By selecting a category in the Profile pane, you can see the values in other columns containing that category. In this case, Furniture has a constant Categorical Sales value, but there are still a range of Sales values within the selected rows. Prep Builder is appending the Categorical Sales value to the existing data set, as you can see on a per-row level in the Data pane (Figure 33-6).
Due to the hierarchy of the Superstore data set, a product can belong to only one category. This data set is ready for use within Tableau Desktop. If you want a quick answer for your analysis, you can select Preview in Desktop by right-clicking on any step, and Tableau Desktop will launch with a Hyper file of that data set already connected (Figure 33-7).
To create the set shown earlier in Figure 33-2, divide the Sales value by Categorical Sales data in Desktop (Figure 33-8).
This calculation determines the percentage contribution by each row of data, which is then summed up by the dimension(s) used in the view in Desktop; in this case, that’s Sub-Category, although other members of the product hierarchy could be used instead (Figure 33-9).
By appending the Categorical Sales value to the data set, you save your end users from having to create complex calculations themselves. However, these calculations (as well as any data fields) must be used correctly to avoid incorrect or misleading analysis.
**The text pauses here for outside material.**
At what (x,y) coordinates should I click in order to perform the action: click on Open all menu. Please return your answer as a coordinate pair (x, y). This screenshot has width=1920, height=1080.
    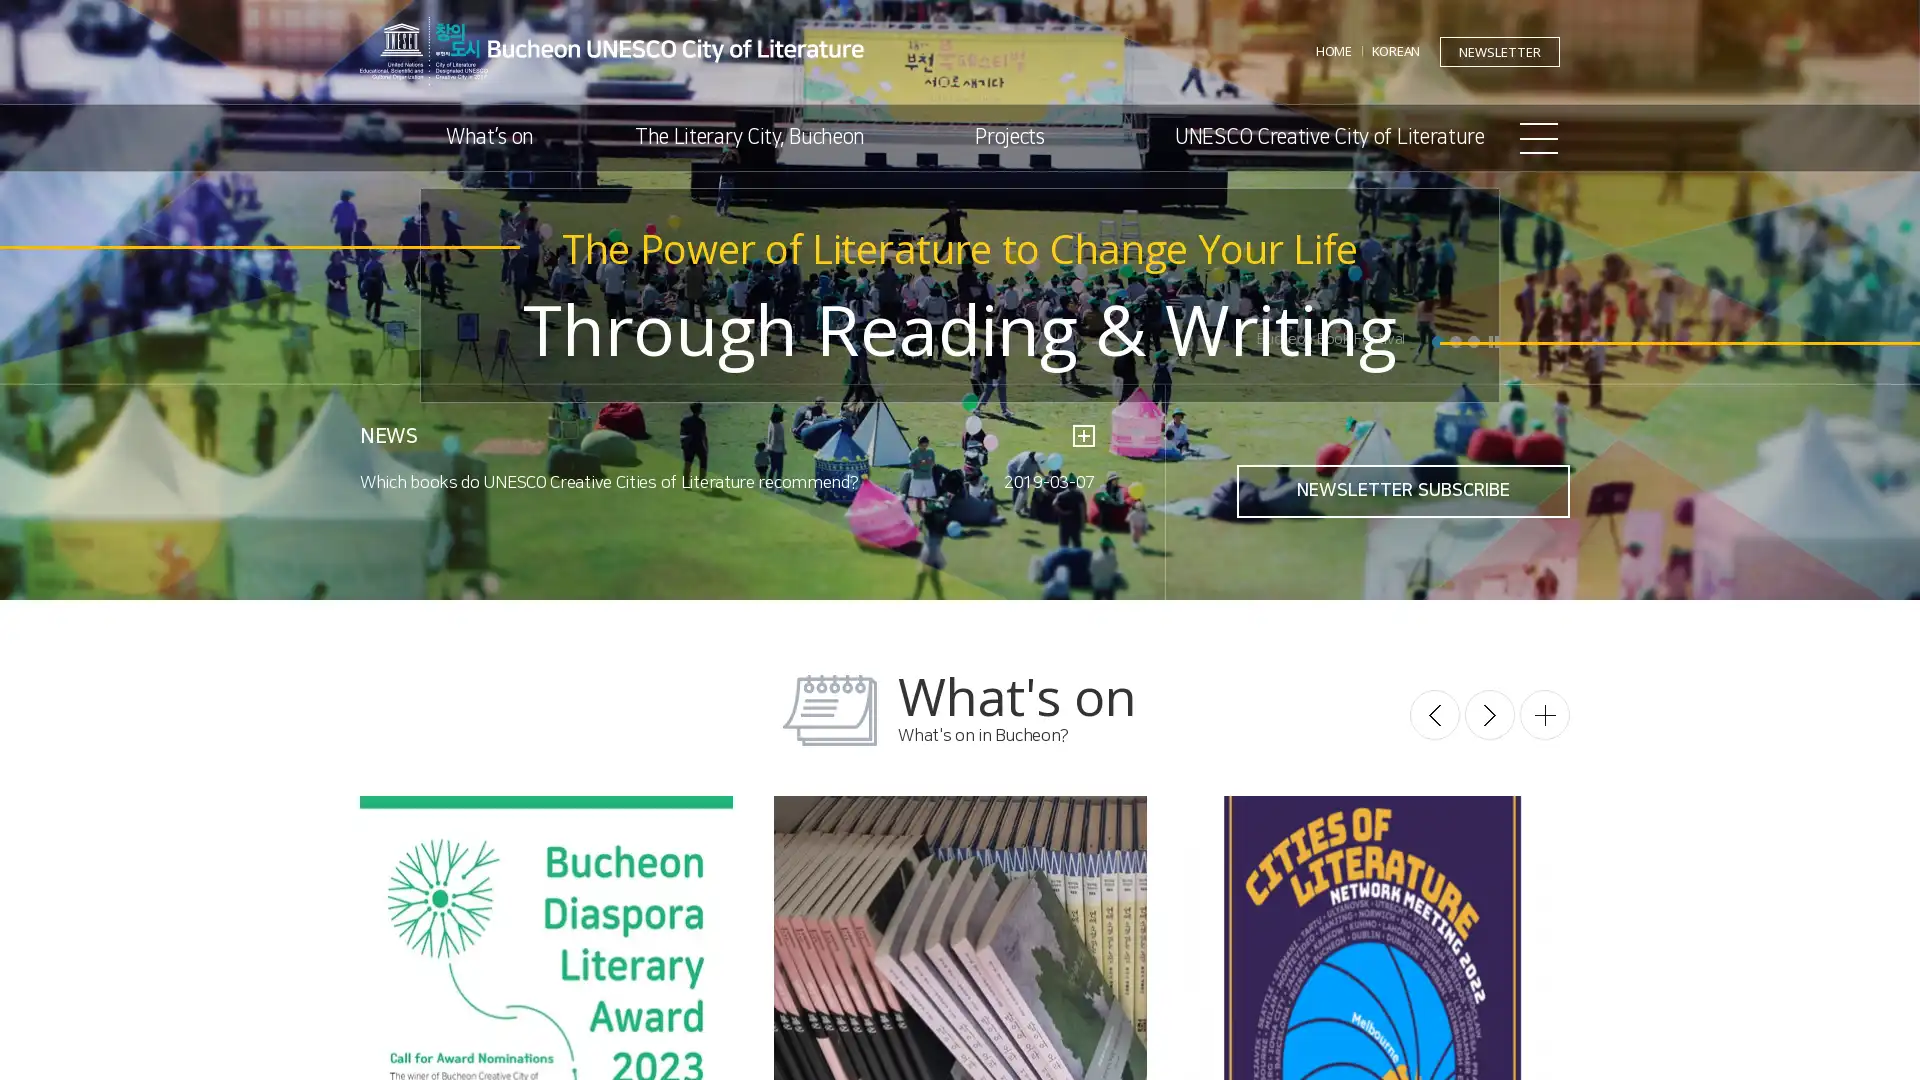
    Looking at the image, I should click on (1539, 137).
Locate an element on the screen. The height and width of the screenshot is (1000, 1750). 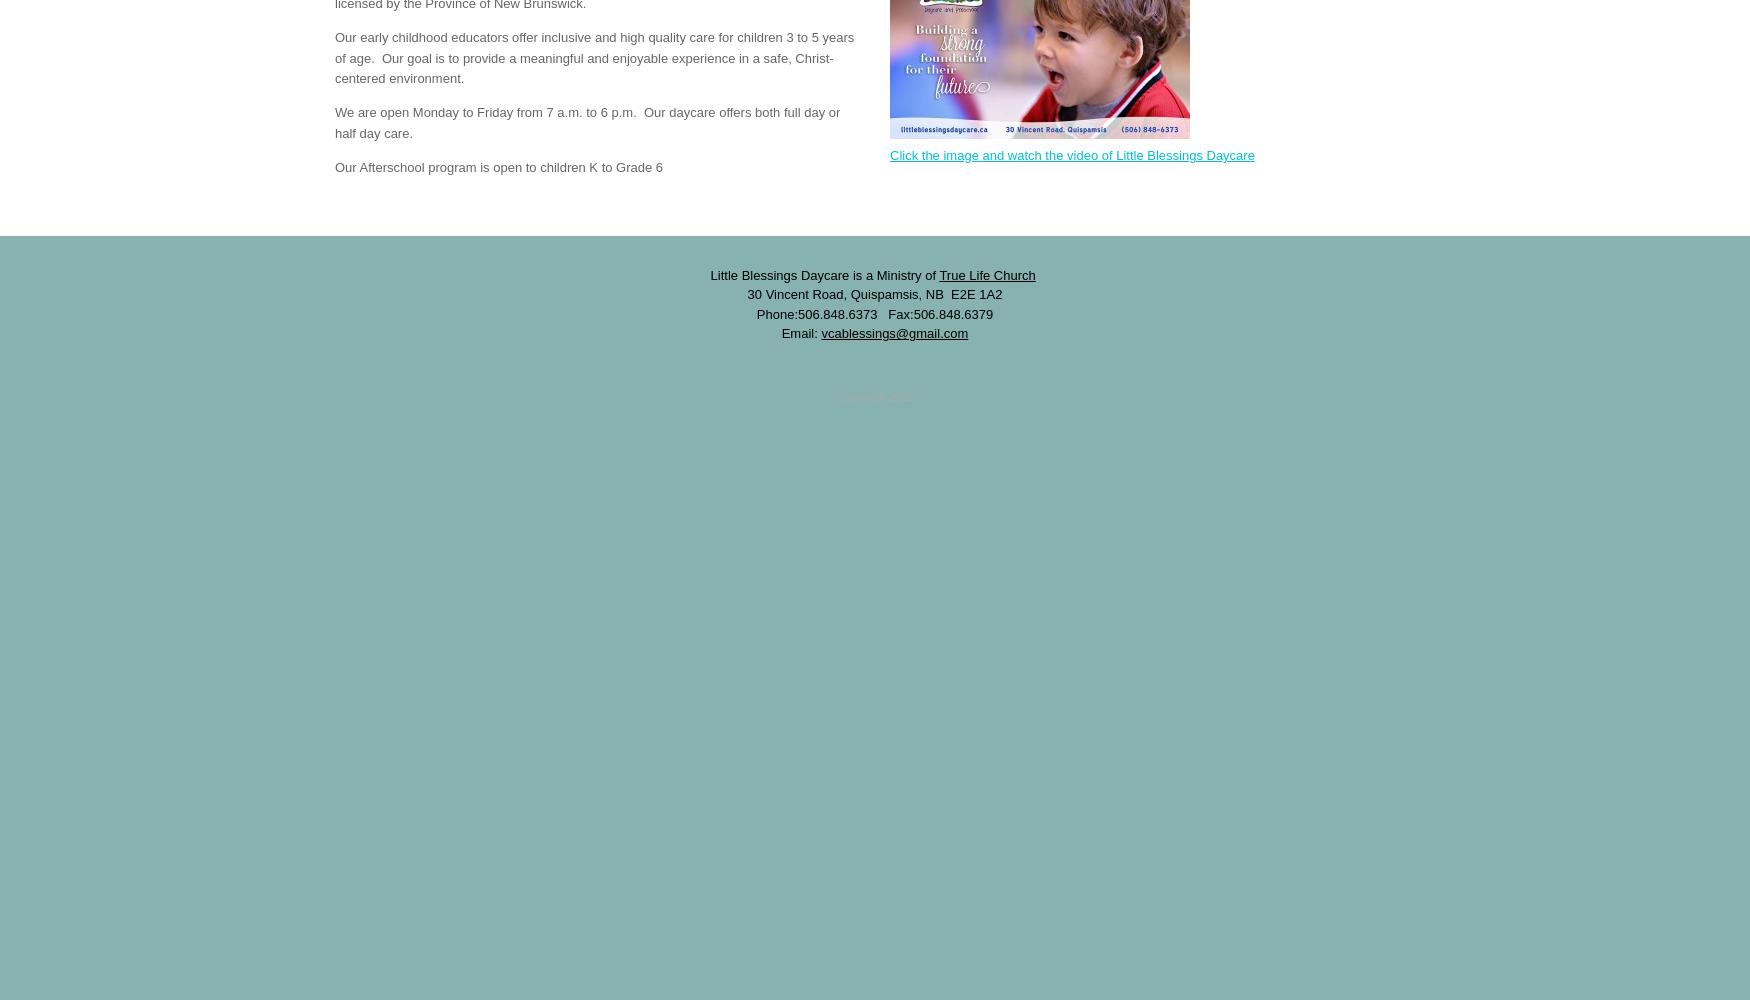
'Copyright 2022' is located at coordinates (835, 397).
To help describe what the LOD calculation is doing, let’s walk through appending a value to a data set. To make it easier to see what is happening within Prep Builder, we’ll use the same calculation as before, just with the data set aggregated to the Sub-Category level (Figure 33-10).
Using an Aggregate step, group by Category and sum the Sales values (Figure 33-11). This will result in each category having a single Categorical Sales value. Using an Aggregate step removes the other data in the set.
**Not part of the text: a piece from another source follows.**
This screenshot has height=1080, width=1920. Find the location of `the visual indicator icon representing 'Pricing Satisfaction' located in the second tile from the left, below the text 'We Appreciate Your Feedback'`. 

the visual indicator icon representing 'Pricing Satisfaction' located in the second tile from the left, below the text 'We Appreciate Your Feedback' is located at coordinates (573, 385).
Completing a self-join—joining an earlier stage of the data preparation flow to the output of the Aggregate step—adds the original data at a Sub-Category level back into the flow (Figure 33-12).
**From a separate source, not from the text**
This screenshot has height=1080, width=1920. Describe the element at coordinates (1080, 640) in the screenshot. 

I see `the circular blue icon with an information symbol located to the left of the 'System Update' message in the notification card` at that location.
Using an inner join with a join condition of Category = Category then adds Categorical Sales back to the original data set (Figure 33-13). With an inner join, you should delete the matching field, now called Category-1, as Prep doesn’t allow duplicate field names.
Level of Detail (LOD) calculations are very useful when analyzing data but can be difficult for end users of the data set to form themselves. LOD calculations work by aggregating a measure and then appending the result to the data set. The LOD calculations formed in Prep Builder can be used in further calculations or exported for use within Tableau Desktop to simplify the analytical process for users.